Australian Fund November Monthly Report
While only a few months into the new financial year, AGM season is a chance for management teams to update shareholders on their progress so far. Most of the Fund’s investments provided updates in line with our expectations.
Mining services business Macmahon (MAH) confirmed it was on track for $80m to $90m of earnings before interest and tax this year. As well it should. The company has $4.7bn of contracted work to perform and expects more than $1.2bn of revenue this year.
Having put out some time-consuming fires, management is now turning its attention to winning new work. A contract extension and expansion at Byerwen looks likely. An extension at Batu Hijau, the company’s largest project, also has a better chance of going ahead. This would be a big win for the company and would secure increased revenue for many more years.
Smartgroup’s (SIQ) CEO, Deven Billimoria, announced his resignation following 19 years of service. After many years of acquisitions by Smartgroup and McMillan Shakespeare (MMS), the salary packaging industry has now been consolidated and future growth is likely to be less exciting.
But, despite the departure of its well-liked CEO, Smartgroup remains attractively priced. It is hard to dislodge as a service provider and operates in a near duopoly with its rival. Performance has been solid even though new car sales have fallen for 19 consecutive months. Eventually, new car sales will turn around and the business should benefit from rising employment in the health and charity sectors over the long term.
Experience Co’s (EXP) new managing director presented the results of the skydiving and adventure operator’s strategic review at a well attended annual general meeting in Sydney. The company will sell its helicopter, ballooning and canyoning business, the result of an acquisition binge under old management. The retained Great Barrier Reef trip business and core skydiving operations are delivering better returns on capital, have higher barriers to entry and can grow profitably.
But there is plenty of work to do to turn around the performance of the group. Skydiving revenue fell 10% last quarter and sales from trips to the reef was 21% lower. A new chief revenue officer was appointed, as were general managers for the Great Barrier Reef and Australian skydiving divisions. Cost reductions will mean the business has a $5m tailwind into next year. With a new team and some sensible capital allocation decisions the company looks set to deliver a more profitable experience to investors.

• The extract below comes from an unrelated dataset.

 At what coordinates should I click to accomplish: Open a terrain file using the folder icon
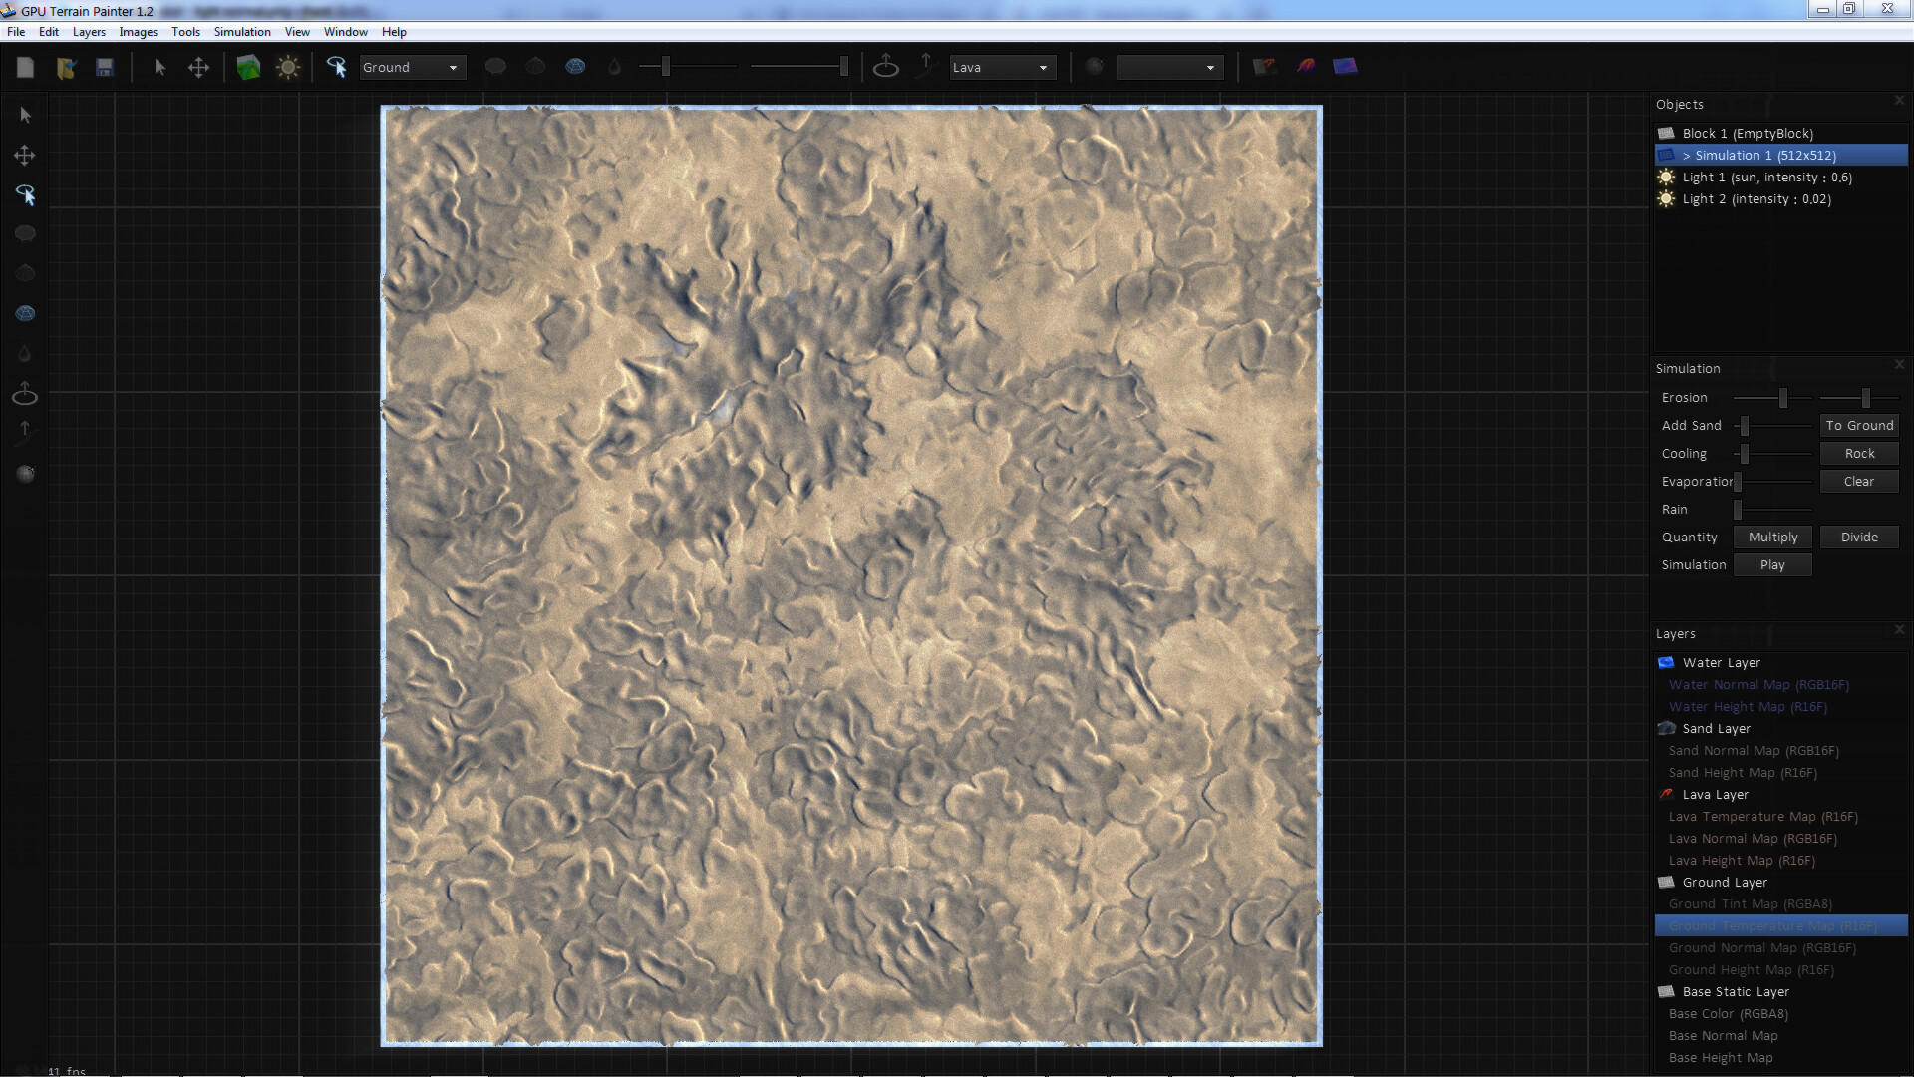(66, 67)
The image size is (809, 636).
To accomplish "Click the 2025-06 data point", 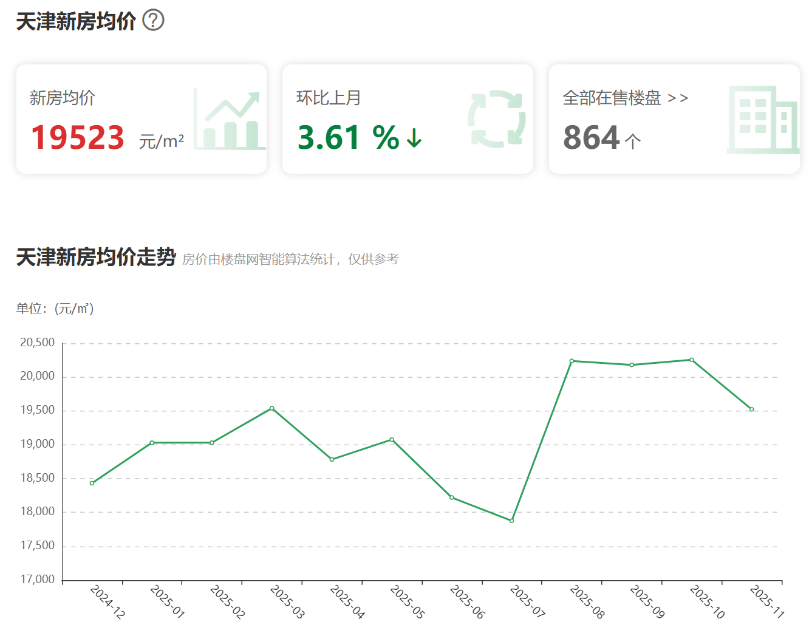I will (x=452, y=498).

Thorn Group (TGA), the consumer leasing and equipment finance company, is showing signs of stability after a challenging few years. Installations of leased items like fridges and washing machines have been flat in the consumer-facing Radio Rentals business, and more customers are paying their bills. But the value of future payments due from customers shrunk as leases were repaid faster than new customers were won.
Now in better shape after raising capital and revising its debt facility, the business finance segment is showing signs of growth. New financing was up to $79m from $70m last half. A new CEO, due to start in February, will have to work hard to improve the group’s return on assets to acceptable levels. He has a sturdier platform to work from.
MMA Offshore (MRM) management continued to talk of improved conditions for its offshore oil and gas vessels at the company’s annual general meeting. The company announced three new contracts with Australian producers worth $38m in total revenue.
But that won’t be enough. The company needs to start getting paid more for each day a vessel is working. While this hasn’t happened across the portfolio, rates for MMA’s specialised ships are improving. With activity returning to the space and fewer high spec vessels available to rent, the company should see day rate increases for the whole fleet over time. With a largely fixed cost base, most of the new revenue should flow through to higher profits.